Como dado a conhecer, BANCO BRADESCO S A impugna sentença proferida pelo Juízo da 4a Vara de Execuções Fiscais da Comarca de Fortaleza que julgou improcedente o pedido formulado na inicial dos Embargos à Execução nº XXXXX-65.2016.8.06.0001, ajuizados contra o ESTADO DO CEARÁ.

Presentes os pressupostos de admissibilidade, conheço da apelação.

Examino, inicialmente, o fundamento recursal que afirma não ter o Estado competência para determinar a instalação de equipamentos de segurança em agências bancárias, por estar tal matéria minuciosamente regulamentada na Lei nº 7.102/83, editada pela União, ente federativo titular da competência privativa para legislar sobre direito comercial e política de crédito ( CF, art. 22), âmbito esse no qual se insere "o atendimento da clientela dos bancos comerciais e múltiplos, nos seus caixas".

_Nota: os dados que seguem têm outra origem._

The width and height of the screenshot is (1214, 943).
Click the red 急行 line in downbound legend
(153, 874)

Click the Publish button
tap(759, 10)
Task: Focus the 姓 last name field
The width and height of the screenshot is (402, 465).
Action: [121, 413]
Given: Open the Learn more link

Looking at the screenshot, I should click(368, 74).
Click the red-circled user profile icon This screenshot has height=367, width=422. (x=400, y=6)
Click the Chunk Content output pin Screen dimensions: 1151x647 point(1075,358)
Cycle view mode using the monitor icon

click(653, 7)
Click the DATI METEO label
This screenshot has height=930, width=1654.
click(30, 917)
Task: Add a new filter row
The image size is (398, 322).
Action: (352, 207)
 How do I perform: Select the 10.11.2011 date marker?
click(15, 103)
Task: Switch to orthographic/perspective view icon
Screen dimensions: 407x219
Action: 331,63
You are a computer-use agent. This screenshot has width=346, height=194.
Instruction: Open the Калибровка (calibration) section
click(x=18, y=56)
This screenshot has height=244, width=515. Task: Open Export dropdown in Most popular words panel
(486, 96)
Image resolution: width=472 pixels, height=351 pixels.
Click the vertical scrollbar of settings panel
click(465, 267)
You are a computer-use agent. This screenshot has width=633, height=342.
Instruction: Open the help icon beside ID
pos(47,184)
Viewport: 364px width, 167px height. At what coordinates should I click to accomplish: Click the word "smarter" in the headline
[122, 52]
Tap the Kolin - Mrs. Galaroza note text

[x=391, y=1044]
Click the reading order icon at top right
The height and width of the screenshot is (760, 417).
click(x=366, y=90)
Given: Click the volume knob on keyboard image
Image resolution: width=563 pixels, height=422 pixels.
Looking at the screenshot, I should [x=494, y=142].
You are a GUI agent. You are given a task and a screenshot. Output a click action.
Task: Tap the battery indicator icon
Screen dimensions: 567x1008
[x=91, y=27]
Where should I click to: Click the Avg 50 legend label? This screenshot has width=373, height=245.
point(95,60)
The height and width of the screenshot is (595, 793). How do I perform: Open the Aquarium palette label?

Registre-se, a propósito do tema, que o Superior Tribunal de Justiça há muito pacificou a compreensão de que o Código de Defesa do Consumidor aplica-se às instituições financeiras. Tanto que tal orientação é objeto de enunciado específico aprovado pela Segunda Seção, verbis:

O Código de Defesa do Consumidor é aplicável às instituições financeiras.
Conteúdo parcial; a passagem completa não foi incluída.